Now let’s return to our friend Philip Ballard. The first test his students took not only measured how much of the “Hesperus” poem they remembered. It also increased the storage and retrieval strengths of the verse they did remember, making it more firmly anchored in memory and more easily accessible than it was before the test. Hit, unexpectedly, with the same test two days later, most of the lines they recalled on test number 1 came back clearly and quickly—and as a result, their brains had time to scrounge for more words, using the remembered verse as a skeleton guide, a partially completed jigsaw puzzle, a packet of cues to shake loose extra lines. This is a poem, after all, swollen with imagery and meaning, precisely the material that shows the strongest “reminiscence” effect of all.

Voilà! They do better.

Yes, the
Hesperus
will eventually sink if the brain stops thinking about it, and its retrieval strength will inch toward zero. But a third test, and a fourth, would anchor the poem in memory more richly still, as the brain—now being called on to use the poem regularly—would continue its search for patterns within the poem, perhaps pulling up another half line or two with each exam. Will it all come back, with enough testing, even if only half was remembered the first time? Not likely. You get something back, not everything.

Try it yourself, after a day or two. Write down as much of the “The Wreck of the Hesperus” as you can, without looking. Give yourself as much time as you took on the first test at the top of the chapter. Compare the results. If you’re like most people, you did a little better on the second test.

Using memory changes memory—and for the better. Forgetting enables and deepens learning, by filtering out distracting information
and
by allowing some breakdown that, after reuse, drives retrieval and storage strength higher than they were originally. Those are the basic principles that emerge from brain biology and cognitive science, and they underlie—and will help us understand—the various learning techniques yet to come.

Part Two

Retention

Chapter Three

Breaking Good Habits

The Effect of Context on Learning

Don’t forget your brain vitamins.

In college, that’s what passed for exam-taking advice, at least among those of us who frequented a hippified pill shop in downtown Boulder. There, on a shelf behind the counter, between vials of brown serum, lotus seeds, and hemp balm, were bottles of something called “Study Aid.” The label on the back listed herbs, root products, fiber, and “natural extracts.”
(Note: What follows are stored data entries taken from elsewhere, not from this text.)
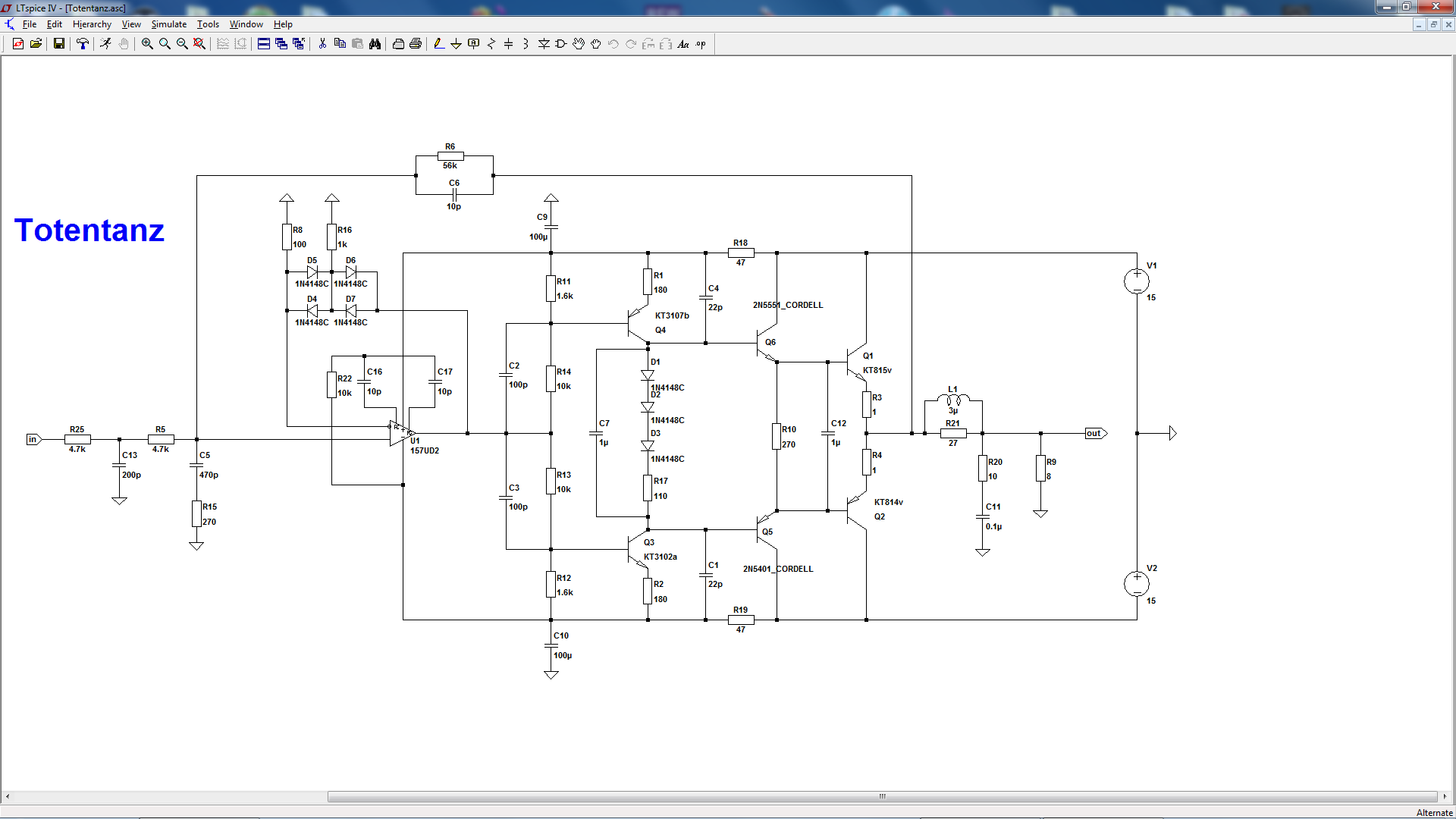The image size is (1456, 819).
Task: Select the Place Inductor tool
Action: tap(526, 44)
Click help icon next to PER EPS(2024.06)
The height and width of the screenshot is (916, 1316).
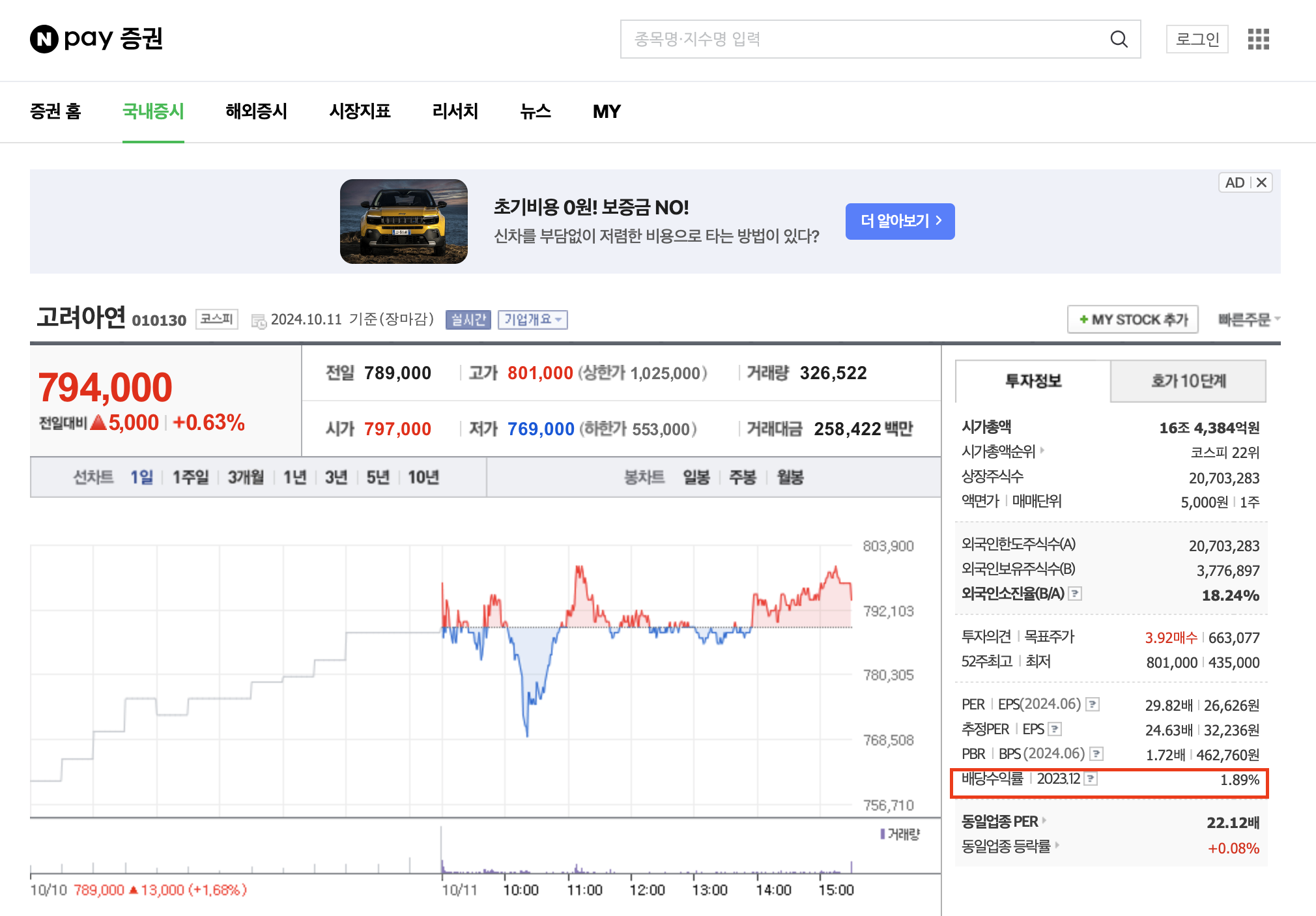tap(1093, 704)
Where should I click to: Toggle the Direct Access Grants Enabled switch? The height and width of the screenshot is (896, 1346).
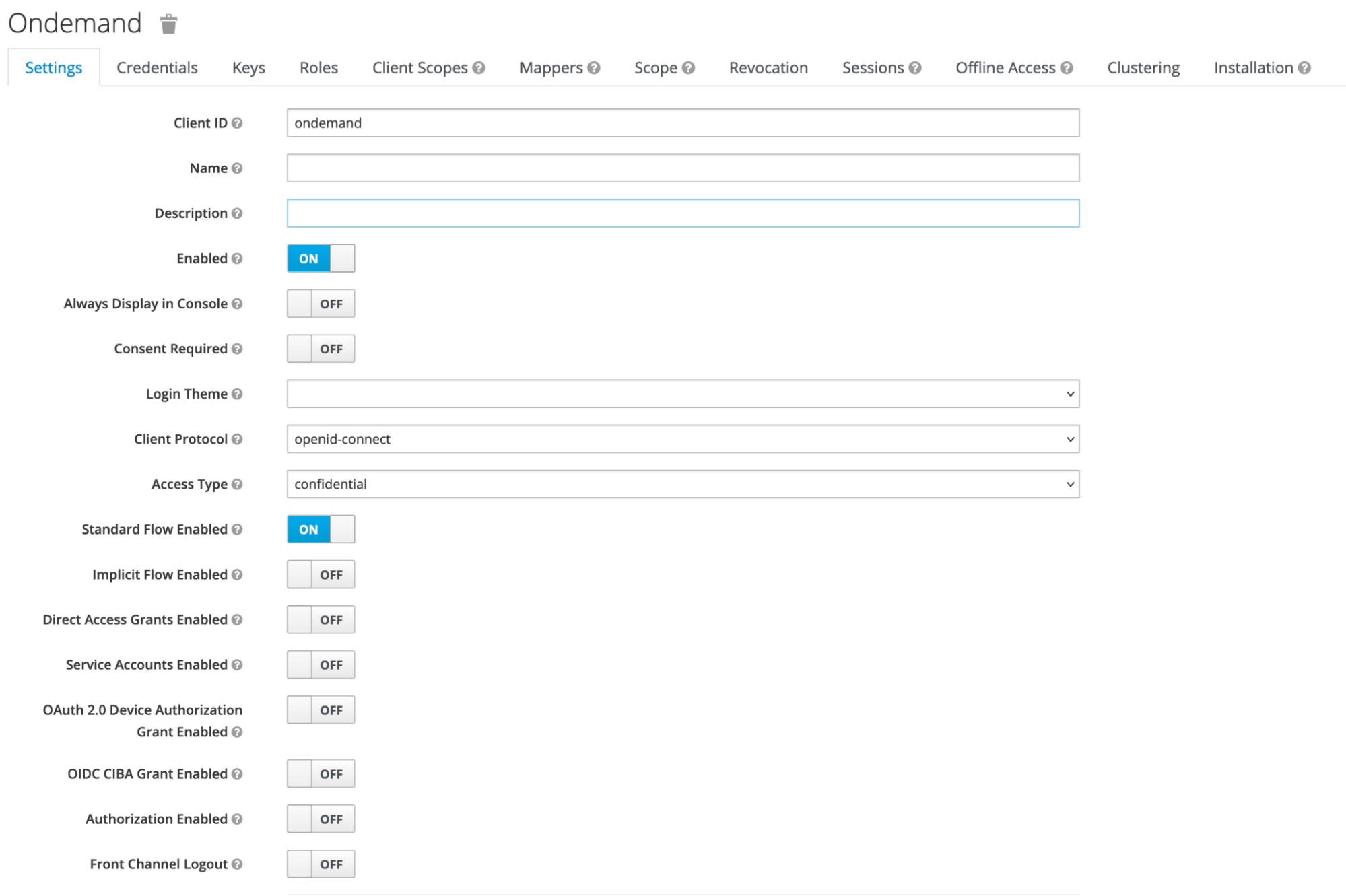click(321, 619)
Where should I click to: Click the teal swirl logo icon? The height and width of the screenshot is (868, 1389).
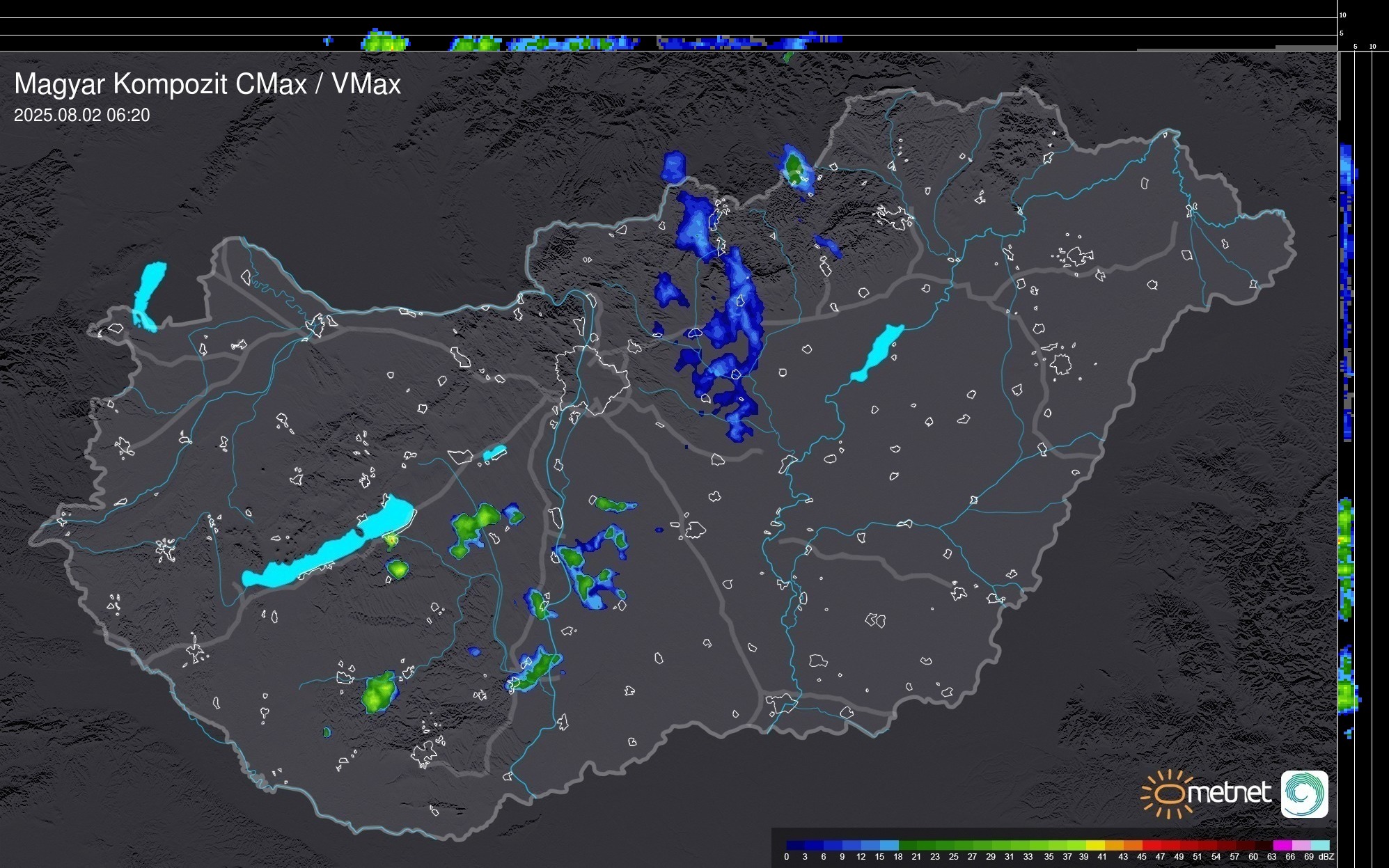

The not-so-secret ingredient was, most likely, speed.

One dose delivered a bump in confidence and motivation, along with a night of focused study time. That was the upside. The downside, after sequential doses, was a ragged withdrawal that dead-ended into a sudden, dreamless sleep—not ideal for operating heavy machinery, and a clear and present danger when sitting through a long exam. Close your eyes for a second and you were out, pencil clattering to the floor, liable to awake to the words, “Time’s up, please hand in your work.”

The don’t-forget-your-vitamins advice meant, above all, stay conscious.
When in doubt, take an extra dose to cross the finish line. Over time, though, I began to wonder if there was something more to it. When I studied on a vitamin, I worked with a kind of silly abandon, talking to myself, pacing. And when it came time to take the test, I wanted some of that manic energy back. I wanted to hear the internal conversation, to have the same physical connection with the material. I began to think—we all did—that taking “Study Aid” right before the test made that connection happen. It wasn’t only keeping us upright; it made us feel mentally closer to what we’d studied, and as a result we thought we remembered more of it.